# [Exercise goal]
Once the line containing "You are a computer-use" is reached in the listing below, reproduce it and all later lines through the final one exactly, but omit any pictures.

╭─ Provided entries

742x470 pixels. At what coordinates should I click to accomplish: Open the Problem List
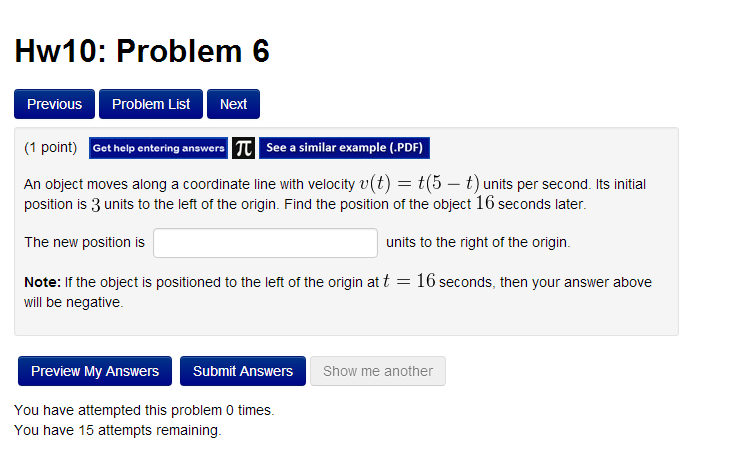[x=151, y=104]
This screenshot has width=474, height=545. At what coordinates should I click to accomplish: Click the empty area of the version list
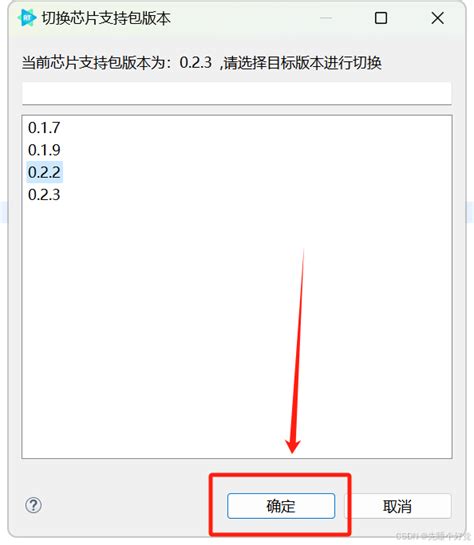click(237, 330)
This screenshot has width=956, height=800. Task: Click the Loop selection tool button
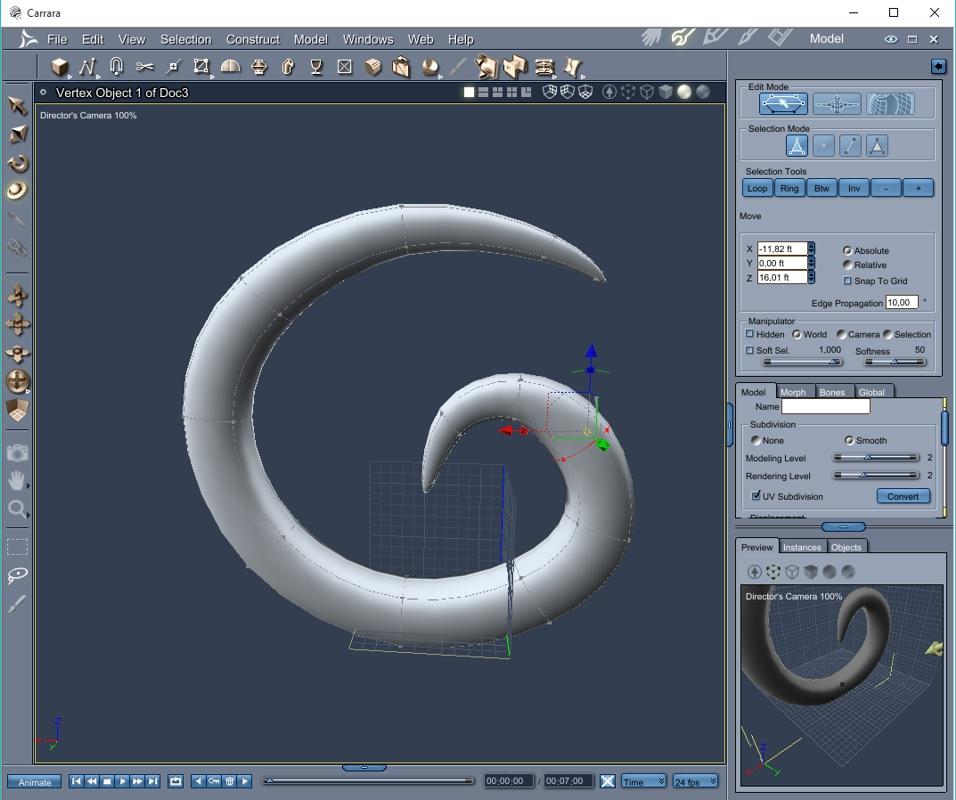(x=758, y=188)
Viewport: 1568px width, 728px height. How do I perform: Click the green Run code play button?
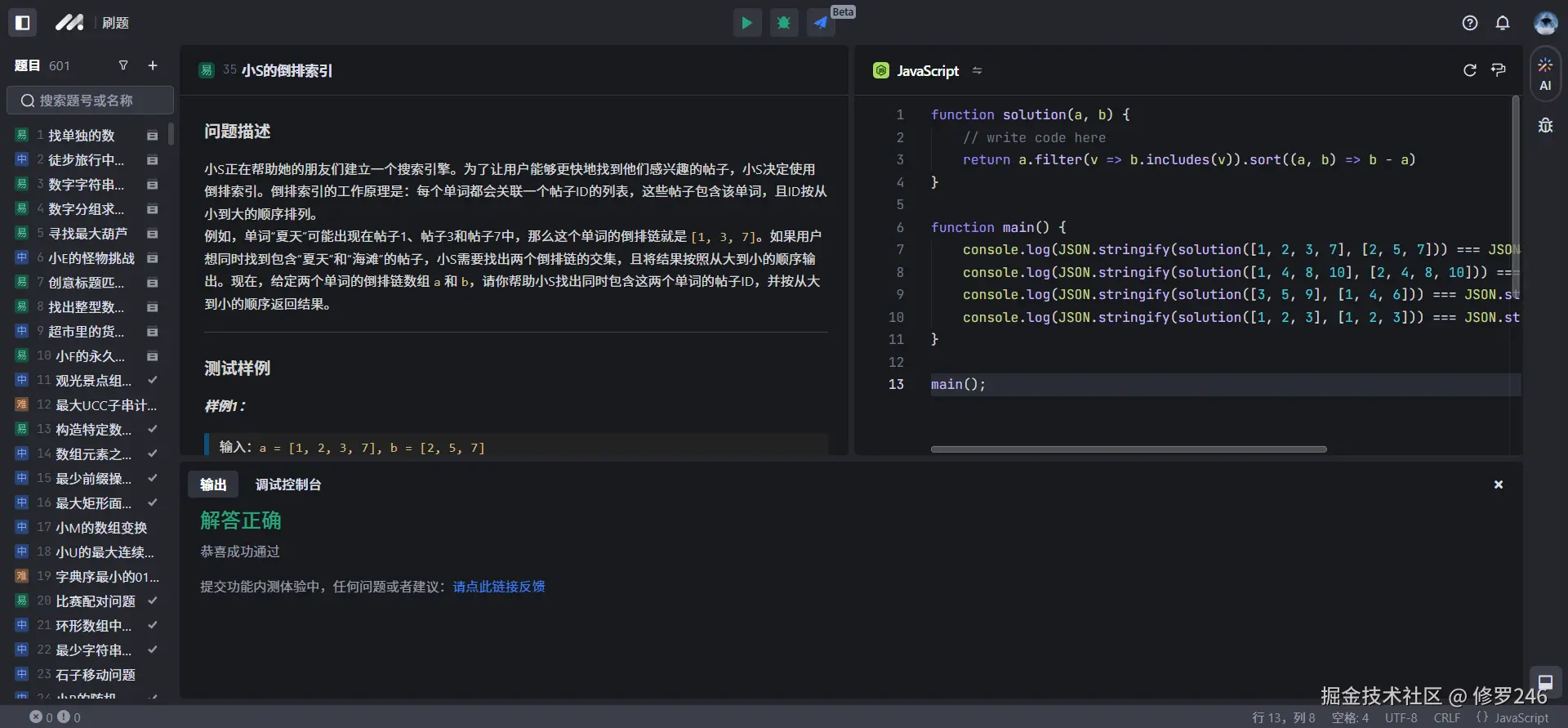pos(746,23)

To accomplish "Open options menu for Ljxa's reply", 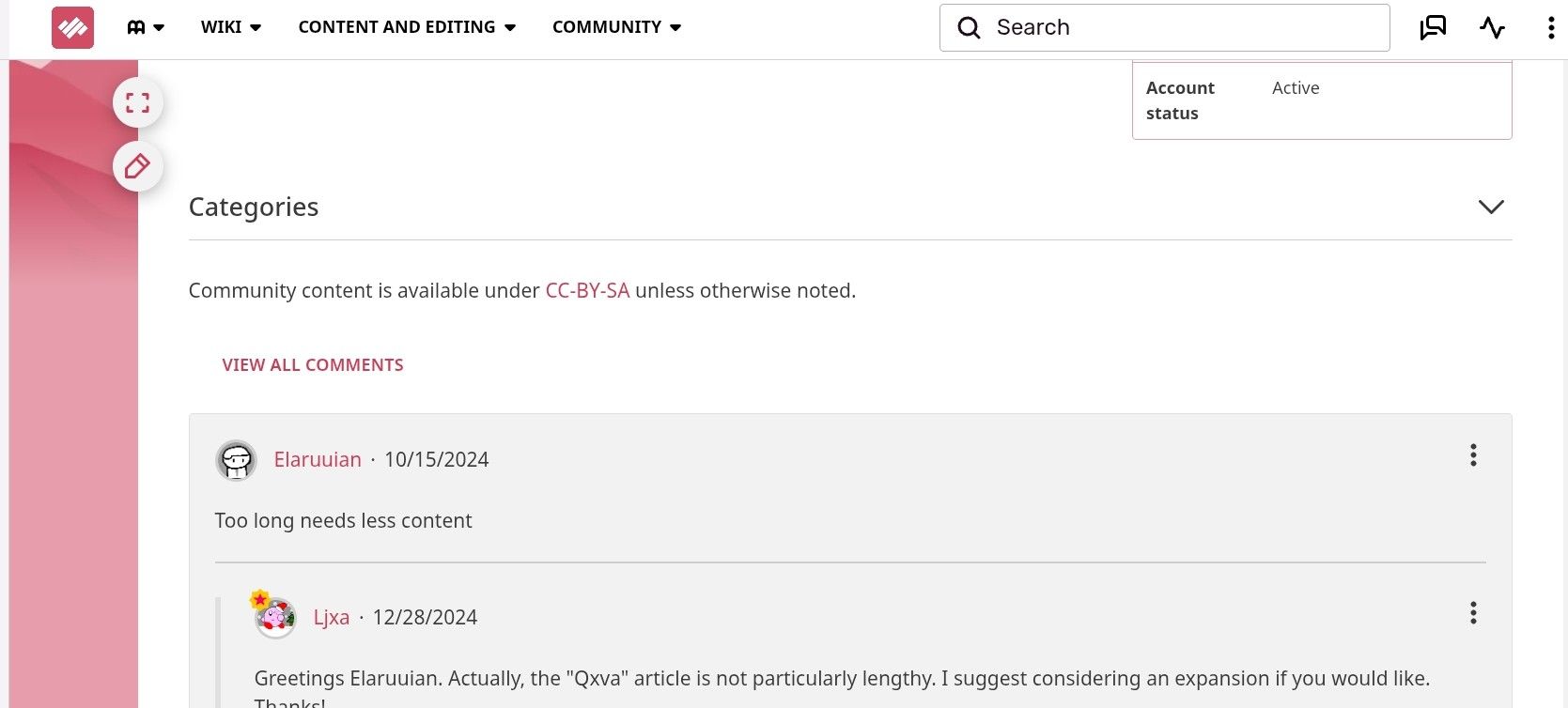I will click(x=1473, y=613).
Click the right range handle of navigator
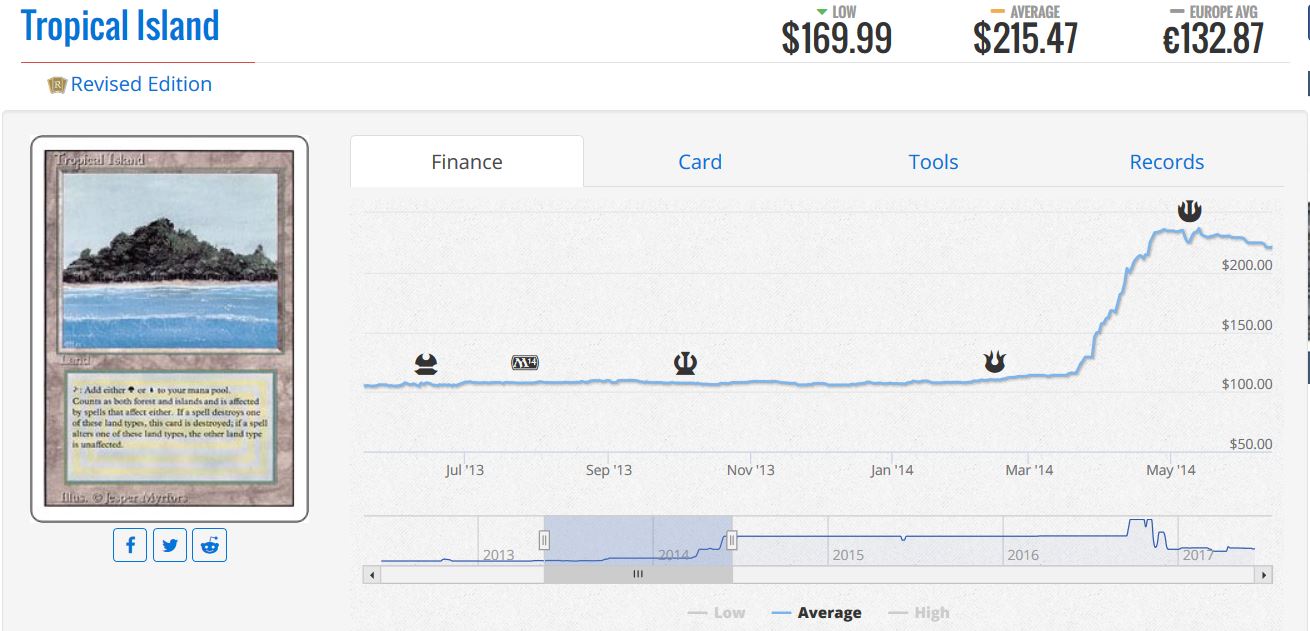The width and height of the screenshot is (1310, 631). (732, 540)
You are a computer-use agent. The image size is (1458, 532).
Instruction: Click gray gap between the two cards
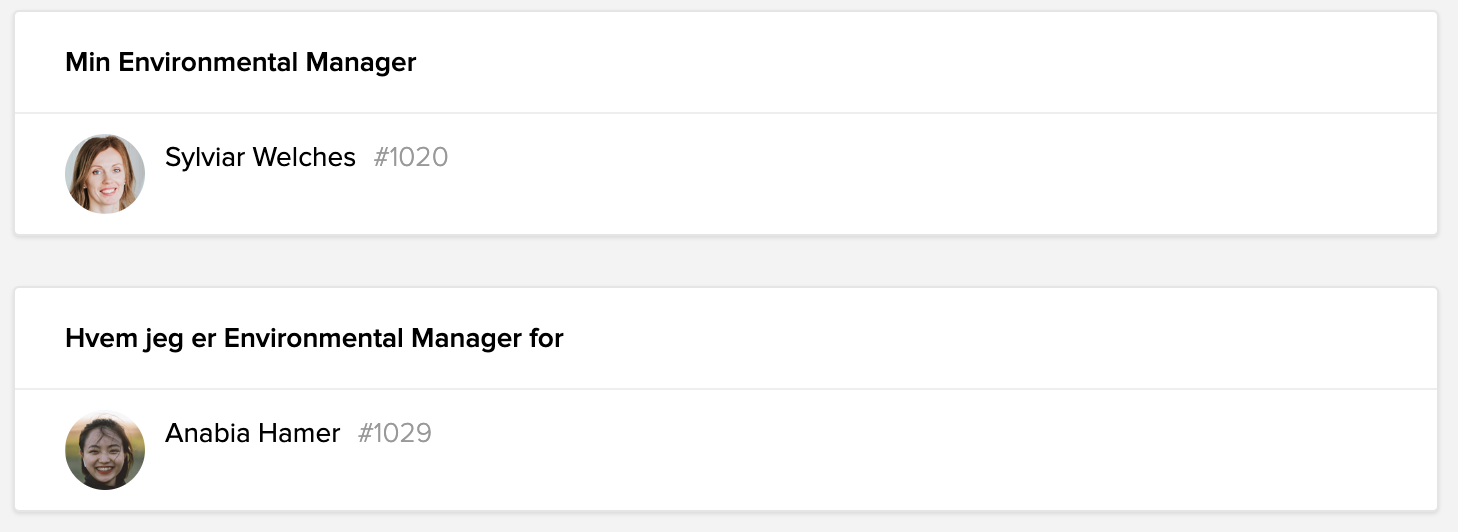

╰─

# [Task response]
You are a computer-use agent. The image size is (1458, 532).
Instruction: Click gray gap between the two cards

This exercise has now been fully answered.